Stella Nair, University of California, Los Angeles

Wed, 3/25 · 4:30 pm-6:00 pm · 106 McCormick

Department of Art and Archaeology and Heritage Structures Lab
Image collage of structures in the Andean desert

Located in the wind swept plains of the high Andean desert, the architectural remains of Tiahuanaco have captivated visitors for centuries. The Incas are reported to have been so impressed by Tiahuanaco masonry that they used it as a model for their state buildings, such as the impressive granite structures at the royal estate of Machu Picchu. Unfortunately, intentional destruction of Tiahuanaco followed by centuries of neglect and decades of problematic reconstructions have hampered our ability to study Tiahuanaco design and construction. The result is that no extant buildings survive.
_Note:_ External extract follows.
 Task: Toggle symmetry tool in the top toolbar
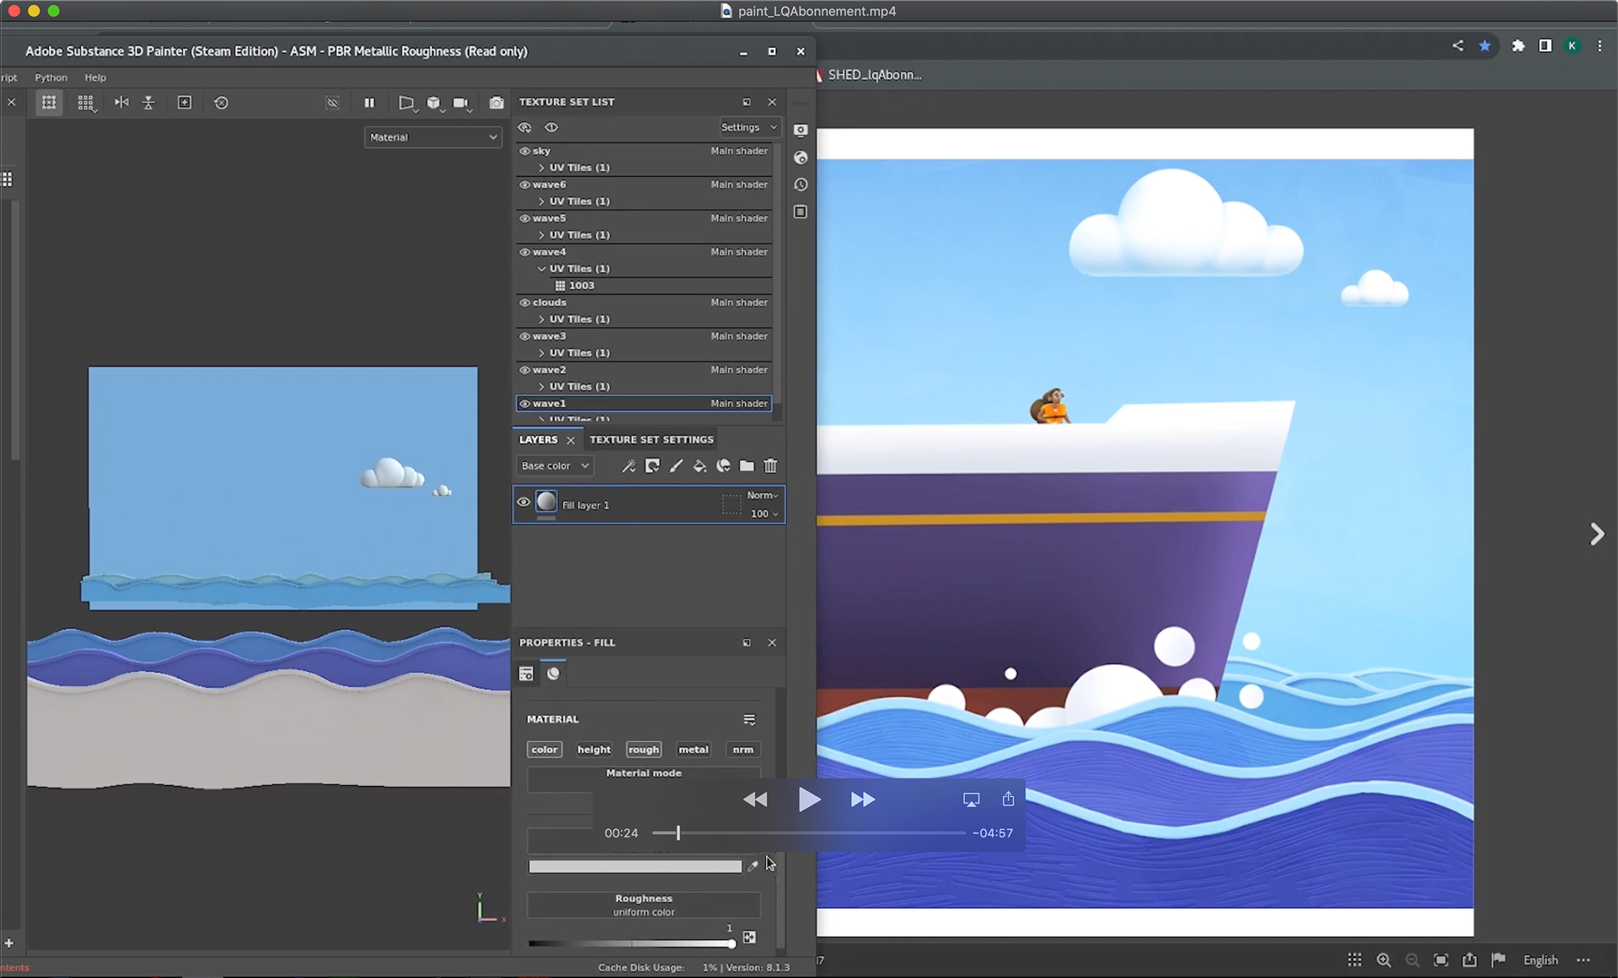pyautogui.click(x=121, y=103)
Instead, scattered andesite and sandstone blocks mark the once prestigious urban center. In this talk, Nair will examine how small construction details on these exquisitely carved stone fragments can provide critical clues into understanding Tiahuanaco architecture and its relationship to that of the Inca. In doing so, Nair demonstrates not only how conservators can use these details to understand building heritage, but also highlights the vital need for constraint in building conservation practices, as these small but critical construction details are not only easily overlooked, but also easily destroyed during reconstruction efforts.